I can think of a few reasons:
@davidfowl Putting in a new version of Windows seems OK if that is what is required. We wouldn't need to change the default, just introduce a new setting and deprecate the current one, or make the new setting override the old one when present and not deprecate - either way no need to break backward compatability.
The workaround is not documented and seems like then other aspects of request filtering will be lost, so is not a great workaround. You would, for example, presumably lose the ability to have a limit. The goal is not to remove the limit, just allow it to be larger than 2^32
It should also important to understand that fixing it in IIS in a new version of Windows sever doesn’t mean it’ll be available everywhere on release day (whenever that would be). It means you still wouldn’t be able to use it everywhere and would have to work around it otherwise.
Using a long to store the limit would suffice as you said but again but features like this aren’t great sever wide. You have to bump it for all requests rather than the one that is receiving the upload. Better to remove the IIS request filtering limit and apply more granular limits in ASP.NET Core IMO.
As for fixing the issue is IIS for some future windows cc @shirhatti for his thoughts
@davidfowl I think that is fair - but it is still highly worthwhile actually fixing IIS's 2 GB limit. In a new major version of the OS, presumably there would be a new major version of IIS and so something could be done, but without necessarily breaking backward compatability. This is super broken in IIS and then at least this issue would be finally fixed after literally decades of not being fixed.
Is there any other functionality in request filtering that would be lost that cannot be replaced by an equivalent in ASP.NET Core? If so, hopefully at least the documentation could be holistic in describing how to turn off request filtering, what is lost, what settings to put into ASP.NET core to regain this functionality, etc. It does seem a little risky that the request filtering would be completely off and now things are only filtered on the .NET core side.
Thank you for contacting us. Due to a lack of activity on this discussion issue we're closing it in an effort to keep our backlog clean. If you believe there is a concern related to the ASP.NET Core framework, which hasn't been addressed yet, please file a new issue.
This issue will be locked after 30 more days of inactivity. If you still wish to discuss this subject after then, please create a new issue!
Most helpful comment
@davidfowl Thanks for reaching out. Fixed ideally would be across Microsoft technologies large files "just works" end-to-end. So IIS has a story for large files, ASP.NET Core/5 has a story for large files, and everything just works - and documentation accurately describes how to achieve this outcome. Indeed, fixed would mean there is nothing special about 2 GB vs. 10 GB vs. 1 TB. IIS has an archaic 32-bit integer for setting the size limit and so maxes out at 2 GB. Ideally, this parameter should be deprecated and replaced with a 64-bit long for setting the size limit. Ideally, also any limits in ASP.NET Core use 64-bit longs as well. In addition, ideally all of the machinery in ASP.NET core can smoothly handle large files.

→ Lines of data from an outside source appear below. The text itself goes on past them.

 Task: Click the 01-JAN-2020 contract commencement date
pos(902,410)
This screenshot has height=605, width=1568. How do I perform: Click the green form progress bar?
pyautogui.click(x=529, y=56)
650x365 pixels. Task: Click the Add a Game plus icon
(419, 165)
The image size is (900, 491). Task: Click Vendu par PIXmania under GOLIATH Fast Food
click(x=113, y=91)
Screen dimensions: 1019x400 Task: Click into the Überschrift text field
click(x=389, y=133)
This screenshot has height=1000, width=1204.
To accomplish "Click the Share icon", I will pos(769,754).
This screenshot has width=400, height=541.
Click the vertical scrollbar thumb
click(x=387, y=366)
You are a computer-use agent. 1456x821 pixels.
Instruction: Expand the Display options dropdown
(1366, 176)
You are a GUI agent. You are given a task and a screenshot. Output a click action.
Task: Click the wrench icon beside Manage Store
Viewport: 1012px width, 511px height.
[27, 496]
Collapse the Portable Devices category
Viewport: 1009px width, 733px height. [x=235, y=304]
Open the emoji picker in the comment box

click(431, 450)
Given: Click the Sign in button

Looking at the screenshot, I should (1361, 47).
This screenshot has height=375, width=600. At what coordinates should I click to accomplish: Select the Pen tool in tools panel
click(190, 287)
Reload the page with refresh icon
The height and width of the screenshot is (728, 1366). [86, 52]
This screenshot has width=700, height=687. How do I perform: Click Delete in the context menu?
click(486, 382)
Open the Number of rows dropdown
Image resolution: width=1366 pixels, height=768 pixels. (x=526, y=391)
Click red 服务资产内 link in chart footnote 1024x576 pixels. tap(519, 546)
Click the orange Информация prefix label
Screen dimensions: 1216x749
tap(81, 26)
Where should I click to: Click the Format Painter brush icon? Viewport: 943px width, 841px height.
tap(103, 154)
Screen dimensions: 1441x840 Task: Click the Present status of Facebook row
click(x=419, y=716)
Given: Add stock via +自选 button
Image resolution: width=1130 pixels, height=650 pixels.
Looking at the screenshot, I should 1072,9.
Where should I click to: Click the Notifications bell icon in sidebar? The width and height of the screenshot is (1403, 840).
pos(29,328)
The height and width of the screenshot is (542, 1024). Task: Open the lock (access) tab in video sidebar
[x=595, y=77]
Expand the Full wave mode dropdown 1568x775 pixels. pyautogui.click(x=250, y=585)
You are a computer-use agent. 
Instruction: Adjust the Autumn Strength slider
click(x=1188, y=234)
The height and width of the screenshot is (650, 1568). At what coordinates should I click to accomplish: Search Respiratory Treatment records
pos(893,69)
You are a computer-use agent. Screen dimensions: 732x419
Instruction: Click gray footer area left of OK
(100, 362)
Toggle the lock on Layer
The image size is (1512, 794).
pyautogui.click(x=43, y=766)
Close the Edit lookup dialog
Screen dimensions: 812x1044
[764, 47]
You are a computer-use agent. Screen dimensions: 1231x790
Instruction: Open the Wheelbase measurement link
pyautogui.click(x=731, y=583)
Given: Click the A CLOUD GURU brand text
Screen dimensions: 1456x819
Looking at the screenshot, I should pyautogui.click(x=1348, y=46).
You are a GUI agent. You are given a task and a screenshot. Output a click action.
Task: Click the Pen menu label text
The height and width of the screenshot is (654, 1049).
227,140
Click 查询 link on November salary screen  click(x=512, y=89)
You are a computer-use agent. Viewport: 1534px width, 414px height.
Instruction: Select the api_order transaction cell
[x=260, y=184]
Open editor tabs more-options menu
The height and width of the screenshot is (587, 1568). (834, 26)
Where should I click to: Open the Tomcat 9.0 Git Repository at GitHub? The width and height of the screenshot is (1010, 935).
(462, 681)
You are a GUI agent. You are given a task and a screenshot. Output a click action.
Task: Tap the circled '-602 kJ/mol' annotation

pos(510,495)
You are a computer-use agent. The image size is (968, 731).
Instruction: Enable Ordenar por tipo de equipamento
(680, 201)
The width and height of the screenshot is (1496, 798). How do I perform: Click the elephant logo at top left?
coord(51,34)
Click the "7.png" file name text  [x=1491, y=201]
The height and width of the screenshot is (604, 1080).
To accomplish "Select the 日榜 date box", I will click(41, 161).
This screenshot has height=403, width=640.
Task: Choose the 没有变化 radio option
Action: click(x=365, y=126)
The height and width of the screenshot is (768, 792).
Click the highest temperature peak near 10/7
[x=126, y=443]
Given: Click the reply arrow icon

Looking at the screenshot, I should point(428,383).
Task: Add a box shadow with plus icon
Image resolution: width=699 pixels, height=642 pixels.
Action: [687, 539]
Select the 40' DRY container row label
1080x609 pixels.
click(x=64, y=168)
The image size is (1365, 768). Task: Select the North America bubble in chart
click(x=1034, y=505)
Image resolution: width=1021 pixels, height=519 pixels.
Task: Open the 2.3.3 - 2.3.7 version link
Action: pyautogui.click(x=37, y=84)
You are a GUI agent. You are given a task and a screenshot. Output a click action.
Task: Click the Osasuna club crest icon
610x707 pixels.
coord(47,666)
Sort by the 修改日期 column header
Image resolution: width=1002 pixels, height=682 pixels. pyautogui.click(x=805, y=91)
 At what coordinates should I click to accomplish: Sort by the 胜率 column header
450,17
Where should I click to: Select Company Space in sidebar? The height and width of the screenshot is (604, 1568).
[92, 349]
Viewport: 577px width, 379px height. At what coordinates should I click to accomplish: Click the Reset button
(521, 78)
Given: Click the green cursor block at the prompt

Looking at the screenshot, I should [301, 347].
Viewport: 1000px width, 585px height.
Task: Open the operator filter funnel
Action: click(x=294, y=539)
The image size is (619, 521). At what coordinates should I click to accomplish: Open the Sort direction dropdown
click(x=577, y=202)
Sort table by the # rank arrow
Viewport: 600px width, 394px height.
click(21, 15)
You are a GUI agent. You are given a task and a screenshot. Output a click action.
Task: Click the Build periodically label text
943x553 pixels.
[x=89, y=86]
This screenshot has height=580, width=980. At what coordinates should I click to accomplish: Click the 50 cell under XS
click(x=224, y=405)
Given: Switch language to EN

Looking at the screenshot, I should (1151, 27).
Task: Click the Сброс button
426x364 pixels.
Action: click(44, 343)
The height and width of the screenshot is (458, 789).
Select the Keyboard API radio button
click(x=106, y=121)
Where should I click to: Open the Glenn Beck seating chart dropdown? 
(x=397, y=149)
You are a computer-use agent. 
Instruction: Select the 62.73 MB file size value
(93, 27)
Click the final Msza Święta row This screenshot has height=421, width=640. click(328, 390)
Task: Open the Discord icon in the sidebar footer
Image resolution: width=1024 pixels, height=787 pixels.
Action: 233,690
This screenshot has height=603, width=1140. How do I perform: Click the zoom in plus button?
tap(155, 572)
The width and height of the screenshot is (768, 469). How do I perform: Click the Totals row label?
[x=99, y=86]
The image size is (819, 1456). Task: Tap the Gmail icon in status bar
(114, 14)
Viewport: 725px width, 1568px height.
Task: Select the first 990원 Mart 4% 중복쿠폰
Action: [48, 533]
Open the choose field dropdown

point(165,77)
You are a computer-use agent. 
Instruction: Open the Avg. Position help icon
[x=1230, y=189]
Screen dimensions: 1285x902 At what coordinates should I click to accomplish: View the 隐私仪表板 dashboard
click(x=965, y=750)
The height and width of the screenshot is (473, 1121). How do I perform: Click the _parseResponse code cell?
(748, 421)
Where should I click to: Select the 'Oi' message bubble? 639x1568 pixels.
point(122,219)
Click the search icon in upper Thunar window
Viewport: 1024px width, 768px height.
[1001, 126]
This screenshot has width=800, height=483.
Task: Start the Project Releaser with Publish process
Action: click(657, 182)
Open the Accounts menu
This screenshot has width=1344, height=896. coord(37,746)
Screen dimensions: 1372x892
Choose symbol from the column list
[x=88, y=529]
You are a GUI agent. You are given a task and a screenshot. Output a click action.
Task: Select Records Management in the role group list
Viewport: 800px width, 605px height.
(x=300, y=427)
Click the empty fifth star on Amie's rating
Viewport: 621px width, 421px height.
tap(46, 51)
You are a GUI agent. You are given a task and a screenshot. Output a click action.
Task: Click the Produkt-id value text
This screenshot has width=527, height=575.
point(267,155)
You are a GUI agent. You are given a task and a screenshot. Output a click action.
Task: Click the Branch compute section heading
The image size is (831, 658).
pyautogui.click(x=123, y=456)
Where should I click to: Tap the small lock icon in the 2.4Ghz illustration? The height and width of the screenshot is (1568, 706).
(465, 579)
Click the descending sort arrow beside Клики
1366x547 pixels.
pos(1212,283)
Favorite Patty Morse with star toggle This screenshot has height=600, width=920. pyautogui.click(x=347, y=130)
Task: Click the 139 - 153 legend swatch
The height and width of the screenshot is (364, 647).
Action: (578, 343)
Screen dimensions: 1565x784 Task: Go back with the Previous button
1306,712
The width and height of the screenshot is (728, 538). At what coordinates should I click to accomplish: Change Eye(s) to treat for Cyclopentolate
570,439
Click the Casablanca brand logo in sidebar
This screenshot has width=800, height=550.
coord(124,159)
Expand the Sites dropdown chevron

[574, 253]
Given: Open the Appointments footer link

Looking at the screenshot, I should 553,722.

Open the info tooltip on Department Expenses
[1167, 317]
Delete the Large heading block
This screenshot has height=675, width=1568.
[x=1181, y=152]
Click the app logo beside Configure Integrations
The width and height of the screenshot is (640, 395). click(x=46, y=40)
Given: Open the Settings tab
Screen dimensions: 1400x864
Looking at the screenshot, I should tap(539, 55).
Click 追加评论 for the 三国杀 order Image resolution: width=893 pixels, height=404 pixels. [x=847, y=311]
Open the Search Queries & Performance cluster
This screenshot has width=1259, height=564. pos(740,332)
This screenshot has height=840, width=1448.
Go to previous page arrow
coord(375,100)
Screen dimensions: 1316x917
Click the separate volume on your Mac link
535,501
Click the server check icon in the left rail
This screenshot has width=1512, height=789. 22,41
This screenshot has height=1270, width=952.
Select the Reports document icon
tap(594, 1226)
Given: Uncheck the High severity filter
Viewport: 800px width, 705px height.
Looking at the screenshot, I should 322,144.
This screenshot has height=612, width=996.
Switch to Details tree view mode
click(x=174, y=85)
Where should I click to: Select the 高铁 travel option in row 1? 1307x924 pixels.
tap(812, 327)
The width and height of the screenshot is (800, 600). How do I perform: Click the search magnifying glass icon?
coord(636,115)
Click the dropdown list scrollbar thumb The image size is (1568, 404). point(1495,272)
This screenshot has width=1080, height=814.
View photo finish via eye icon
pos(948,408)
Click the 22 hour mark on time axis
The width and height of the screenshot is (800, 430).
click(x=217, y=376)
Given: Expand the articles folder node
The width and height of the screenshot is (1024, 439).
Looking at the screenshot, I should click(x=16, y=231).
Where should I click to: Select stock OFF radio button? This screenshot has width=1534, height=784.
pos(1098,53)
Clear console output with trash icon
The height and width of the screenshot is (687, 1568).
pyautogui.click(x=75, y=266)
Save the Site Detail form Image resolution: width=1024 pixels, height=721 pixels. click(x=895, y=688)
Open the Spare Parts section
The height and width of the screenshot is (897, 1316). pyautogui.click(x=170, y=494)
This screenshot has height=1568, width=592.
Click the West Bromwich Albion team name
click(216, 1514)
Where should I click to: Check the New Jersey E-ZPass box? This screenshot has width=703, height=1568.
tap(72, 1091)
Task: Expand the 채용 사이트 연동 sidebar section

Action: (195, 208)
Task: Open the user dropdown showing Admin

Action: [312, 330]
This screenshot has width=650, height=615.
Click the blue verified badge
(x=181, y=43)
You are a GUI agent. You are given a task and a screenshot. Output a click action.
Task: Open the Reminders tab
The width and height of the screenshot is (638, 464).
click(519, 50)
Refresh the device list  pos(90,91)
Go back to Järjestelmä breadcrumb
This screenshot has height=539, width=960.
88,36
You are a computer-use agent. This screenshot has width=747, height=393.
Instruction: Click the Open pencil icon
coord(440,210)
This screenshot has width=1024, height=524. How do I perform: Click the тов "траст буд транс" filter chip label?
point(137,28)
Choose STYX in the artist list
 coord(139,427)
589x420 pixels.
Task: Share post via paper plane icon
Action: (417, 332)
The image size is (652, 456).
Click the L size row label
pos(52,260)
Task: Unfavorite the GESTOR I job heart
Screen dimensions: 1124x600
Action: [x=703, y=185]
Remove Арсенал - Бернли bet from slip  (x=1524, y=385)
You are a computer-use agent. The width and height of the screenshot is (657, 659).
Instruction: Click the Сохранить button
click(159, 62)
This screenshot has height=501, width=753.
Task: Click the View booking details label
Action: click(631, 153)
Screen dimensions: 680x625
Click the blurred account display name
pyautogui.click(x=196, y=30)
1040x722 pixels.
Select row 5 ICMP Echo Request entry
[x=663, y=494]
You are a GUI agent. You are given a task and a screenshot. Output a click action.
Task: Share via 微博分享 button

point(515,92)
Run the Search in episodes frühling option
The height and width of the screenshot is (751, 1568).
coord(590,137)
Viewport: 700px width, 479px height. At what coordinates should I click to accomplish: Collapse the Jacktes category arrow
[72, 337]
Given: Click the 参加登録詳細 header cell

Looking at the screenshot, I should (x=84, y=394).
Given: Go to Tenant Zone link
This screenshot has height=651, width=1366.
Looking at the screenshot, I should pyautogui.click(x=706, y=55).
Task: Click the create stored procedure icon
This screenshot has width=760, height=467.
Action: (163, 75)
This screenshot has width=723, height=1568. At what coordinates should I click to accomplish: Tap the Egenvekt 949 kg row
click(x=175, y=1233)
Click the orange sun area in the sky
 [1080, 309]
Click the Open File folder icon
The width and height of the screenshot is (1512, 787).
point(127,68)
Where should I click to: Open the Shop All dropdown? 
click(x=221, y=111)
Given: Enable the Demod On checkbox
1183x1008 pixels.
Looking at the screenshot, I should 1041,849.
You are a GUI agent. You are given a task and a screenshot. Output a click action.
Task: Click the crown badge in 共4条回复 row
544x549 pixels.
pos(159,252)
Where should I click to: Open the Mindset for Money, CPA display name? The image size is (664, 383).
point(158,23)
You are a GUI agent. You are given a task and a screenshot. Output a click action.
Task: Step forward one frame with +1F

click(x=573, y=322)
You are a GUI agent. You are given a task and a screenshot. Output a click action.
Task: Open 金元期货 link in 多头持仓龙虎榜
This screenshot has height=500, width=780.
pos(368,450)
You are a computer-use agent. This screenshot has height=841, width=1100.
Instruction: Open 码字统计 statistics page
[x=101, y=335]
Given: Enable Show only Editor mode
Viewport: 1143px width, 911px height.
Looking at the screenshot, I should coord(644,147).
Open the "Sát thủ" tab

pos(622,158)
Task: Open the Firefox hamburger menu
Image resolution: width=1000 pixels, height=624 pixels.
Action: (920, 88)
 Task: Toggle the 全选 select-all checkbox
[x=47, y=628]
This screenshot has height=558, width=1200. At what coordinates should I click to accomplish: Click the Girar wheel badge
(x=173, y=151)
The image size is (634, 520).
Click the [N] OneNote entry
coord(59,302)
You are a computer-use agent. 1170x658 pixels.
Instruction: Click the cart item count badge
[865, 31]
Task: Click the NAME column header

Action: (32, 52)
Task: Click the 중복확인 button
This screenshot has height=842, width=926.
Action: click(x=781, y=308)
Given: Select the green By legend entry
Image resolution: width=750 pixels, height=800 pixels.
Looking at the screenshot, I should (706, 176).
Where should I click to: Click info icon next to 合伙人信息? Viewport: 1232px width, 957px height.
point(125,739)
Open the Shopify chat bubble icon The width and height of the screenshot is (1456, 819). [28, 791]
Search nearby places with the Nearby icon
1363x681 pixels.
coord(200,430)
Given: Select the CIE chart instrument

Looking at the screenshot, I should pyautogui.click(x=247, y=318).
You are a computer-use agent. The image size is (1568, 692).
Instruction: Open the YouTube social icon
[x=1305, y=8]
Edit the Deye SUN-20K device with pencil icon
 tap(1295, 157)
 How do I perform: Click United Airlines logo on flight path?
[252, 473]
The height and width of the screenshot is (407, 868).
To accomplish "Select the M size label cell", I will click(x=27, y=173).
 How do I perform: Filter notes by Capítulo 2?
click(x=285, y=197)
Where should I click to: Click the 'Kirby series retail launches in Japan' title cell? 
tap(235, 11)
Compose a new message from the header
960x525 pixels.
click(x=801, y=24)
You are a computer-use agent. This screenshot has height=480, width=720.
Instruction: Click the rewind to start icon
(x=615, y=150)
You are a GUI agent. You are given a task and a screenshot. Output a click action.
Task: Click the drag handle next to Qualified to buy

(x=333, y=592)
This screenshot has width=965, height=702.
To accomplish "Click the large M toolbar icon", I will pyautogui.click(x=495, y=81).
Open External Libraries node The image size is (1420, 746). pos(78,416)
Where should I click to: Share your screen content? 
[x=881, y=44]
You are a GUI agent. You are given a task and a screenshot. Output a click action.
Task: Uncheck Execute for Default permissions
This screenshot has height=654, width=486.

Large files are commonplace in 2020 and so this is an important scenario. Moreover, the fact that this limit is driven by a 32-bit integer overflow feels really broken, especially in a 64-bit world.
We can try this workaround and hopefully this will work. But ideally Microsoft can fix the scenario of large files. Anything relating to large file transfer hits this and causes all sorts of issues.
Any help with this would be greatly appreciated by us and the ASP.NET community!